What does not work so well is the gothic paranormal aspect of the movie.  The antagonist – the pagan demon Bughuul – is a shadow relegated to glimpses and images and far too passive a participant to the proceedings to ramp up the thrills in the same way that other horror film antagonists do.  Sure there are few chilling images, a couple of horrific acts, and some loud noises to make you jump in your seat, but the silent antagonist is not present enough to really make a mark in this film. 

Beyond Ethan Hawke, the rest of the cast is a mixed bag.  Juliet Rylance, as Hawke’s wife Tracy, oscillates between good and not-so-good from scene to scene in what can best be described as an uneven performance.  James Ransone, as the Deputy, likewise delivers a mixed bag of a performance though some of his scenes with Hawke are some of the best in the movie.  The two share a nice chemistry and some interesting verbal exchanges, which may or may not have been unintentionally funny.
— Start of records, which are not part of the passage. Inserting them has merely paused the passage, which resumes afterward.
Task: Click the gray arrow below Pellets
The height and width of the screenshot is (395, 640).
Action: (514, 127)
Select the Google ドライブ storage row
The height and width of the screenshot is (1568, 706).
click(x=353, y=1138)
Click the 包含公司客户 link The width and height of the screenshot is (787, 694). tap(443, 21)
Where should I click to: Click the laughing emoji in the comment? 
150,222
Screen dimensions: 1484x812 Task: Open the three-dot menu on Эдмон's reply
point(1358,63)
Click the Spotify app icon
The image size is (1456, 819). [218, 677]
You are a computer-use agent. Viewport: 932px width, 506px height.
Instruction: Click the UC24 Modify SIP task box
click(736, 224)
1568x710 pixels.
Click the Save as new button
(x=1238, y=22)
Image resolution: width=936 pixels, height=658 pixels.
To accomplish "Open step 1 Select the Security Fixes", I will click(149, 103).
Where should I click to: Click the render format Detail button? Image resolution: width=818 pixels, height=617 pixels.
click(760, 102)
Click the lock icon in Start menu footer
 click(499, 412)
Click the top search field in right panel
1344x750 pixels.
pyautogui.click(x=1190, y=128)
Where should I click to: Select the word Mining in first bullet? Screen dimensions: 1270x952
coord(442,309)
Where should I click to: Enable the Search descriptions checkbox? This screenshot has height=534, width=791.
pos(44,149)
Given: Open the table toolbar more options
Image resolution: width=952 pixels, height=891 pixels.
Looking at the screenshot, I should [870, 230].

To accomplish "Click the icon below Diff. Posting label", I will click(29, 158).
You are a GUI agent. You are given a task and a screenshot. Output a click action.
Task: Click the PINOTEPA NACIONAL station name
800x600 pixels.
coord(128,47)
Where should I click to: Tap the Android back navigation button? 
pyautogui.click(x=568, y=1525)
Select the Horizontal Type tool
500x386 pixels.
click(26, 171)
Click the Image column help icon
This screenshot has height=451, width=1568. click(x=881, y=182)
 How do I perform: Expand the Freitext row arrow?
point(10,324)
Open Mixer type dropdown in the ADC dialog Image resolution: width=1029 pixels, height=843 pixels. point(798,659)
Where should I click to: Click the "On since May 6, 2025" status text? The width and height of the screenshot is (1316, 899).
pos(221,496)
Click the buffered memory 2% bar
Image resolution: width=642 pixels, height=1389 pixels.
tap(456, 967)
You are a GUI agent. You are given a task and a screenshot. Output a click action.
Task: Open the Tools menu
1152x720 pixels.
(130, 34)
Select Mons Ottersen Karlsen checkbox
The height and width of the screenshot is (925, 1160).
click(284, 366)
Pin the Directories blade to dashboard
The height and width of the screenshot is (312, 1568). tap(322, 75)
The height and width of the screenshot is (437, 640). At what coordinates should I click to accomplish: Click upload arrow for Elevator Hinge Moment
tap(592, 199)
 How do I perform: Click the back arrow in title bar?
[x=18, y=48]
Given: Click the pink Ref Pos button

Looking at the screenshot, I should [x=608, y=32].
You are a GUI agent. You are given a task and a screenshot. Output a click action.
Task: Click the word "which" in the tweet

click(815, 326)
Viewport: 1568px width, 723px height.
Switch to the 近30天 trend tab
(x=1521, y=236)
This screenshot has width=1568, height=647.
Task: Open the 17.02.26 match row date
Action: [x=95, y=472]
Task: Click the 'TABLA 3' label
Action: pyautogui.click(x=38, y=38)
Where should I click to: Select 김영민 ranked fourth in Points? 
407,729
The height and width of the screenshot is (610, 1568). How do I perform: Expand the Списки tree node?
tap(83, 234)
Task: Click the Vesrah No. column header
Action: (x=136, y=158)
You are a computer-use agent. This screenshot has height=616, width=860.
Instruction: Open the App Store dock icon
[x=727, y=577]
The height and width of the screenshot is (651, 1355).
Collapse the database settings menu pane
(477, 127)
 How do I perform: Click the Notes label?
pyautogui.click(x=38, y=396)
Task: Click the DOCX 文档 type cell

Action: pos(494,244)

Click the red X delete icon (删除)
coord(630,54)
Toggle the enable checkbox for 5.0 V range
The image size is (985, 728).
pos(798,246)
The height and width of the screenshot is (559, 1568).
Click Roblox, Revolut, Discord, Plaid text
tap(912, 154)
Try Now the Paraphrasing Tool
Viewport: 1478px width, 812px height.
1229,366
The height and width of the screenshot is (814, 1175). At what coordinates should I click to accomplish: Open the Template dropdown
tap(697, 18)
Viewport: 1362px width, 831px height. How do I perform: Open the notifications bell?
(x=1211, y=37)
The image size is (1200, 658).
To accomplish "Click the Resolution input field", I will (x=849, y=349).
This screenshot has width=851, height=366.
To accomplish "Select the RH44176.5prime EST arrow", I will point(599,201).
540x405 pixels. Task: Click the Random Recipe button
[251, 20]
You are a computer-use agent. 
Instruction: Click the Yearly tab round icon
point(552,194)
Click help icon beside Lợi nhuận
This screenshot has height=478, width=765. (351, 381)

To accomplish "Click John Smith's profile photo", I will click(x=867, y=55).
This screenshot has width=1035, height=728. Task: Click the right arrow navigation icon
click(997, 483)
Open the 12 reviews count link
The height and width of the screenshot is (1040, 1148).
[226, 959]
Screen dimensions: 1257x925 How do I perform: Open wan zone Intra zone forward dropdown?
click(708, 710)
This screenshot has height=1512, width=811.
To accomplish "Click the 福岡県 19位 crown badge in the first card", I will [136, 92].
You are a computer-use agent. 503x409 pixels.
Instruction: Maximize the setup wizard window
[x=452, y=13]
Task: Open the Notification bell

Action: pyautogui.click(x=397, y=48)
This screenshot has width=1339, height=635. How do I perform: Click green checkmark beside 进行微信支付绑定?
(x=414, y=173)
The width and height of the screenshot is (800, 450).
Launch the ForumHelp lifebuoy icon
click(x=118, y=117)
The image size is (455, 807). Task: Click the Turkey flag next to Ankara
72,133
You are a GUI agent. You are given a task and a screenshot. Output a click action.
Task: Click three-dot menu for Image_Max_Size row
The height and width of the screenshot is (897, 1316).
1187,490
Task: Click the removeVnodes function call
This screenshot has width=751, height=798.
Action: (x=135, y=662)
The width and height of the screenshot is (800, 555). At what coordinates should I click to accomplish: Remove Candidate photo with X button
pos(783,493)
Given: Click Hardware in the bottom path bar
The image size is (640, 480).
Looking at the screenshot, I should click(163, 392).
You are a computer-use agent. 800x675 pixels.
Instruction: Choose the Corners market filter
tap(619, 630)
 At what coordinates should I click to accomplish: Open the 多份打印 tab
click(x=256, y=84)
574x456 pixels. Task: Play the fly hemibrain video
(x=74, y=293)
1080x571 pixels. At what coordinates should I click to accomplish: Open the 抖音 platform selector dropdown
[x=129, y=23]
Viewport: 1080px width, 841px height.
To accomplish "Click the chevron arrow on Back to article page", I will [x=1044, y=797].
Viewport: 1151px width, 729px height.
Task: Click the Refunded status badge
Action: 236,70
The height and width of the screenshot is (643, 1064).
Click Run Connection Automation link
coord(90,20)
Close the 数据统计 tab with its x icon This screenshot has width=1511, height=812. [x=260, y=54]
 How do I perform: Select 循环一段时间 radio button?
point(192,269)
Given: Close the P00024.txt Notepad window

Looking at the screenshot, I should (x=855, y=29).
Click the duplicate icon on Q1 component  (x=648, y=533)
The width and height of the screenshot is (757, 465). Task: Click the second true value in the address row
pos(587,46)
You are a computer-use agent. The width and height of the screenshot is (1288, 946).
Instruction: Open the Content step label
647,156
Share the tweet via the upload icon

The cast also features a number of child actors including Michael Hall D’Addario, Clare Foley, and Victoria Leigh and unfortunately, none of their performances really stand out.  For reasons that become apparent while watching the film, the work of the younger members of the cast is paramount to the tone and tenor of the movie and thus their respective lackluster turns truly serve as a detriment to the production

So when you put it all together, what you have is a movie that isn’t suspenseful enough to be a good horror movie and not quite clever enough to be a legitimate whodunit narrative.  With mediocre acting and run-of-the-mill cinematography, there really is nothing in this movie to really latch on to.  Is this the worst horror movie ever made?  No.  But I suspect that if you find yourself looking for a film to get you in the mood for the Halloween season, this one probably won’t make it onto your radar.  When it comes to the horror genre, fans ask for so little.  Sinister obliges by not delivering very much.  So take a pass on this one.

Standout Performance:  If anyone deserves in this film, I guess it’s Ethan Hawke.  He gives it a good effort even though he isn’t given much to work with.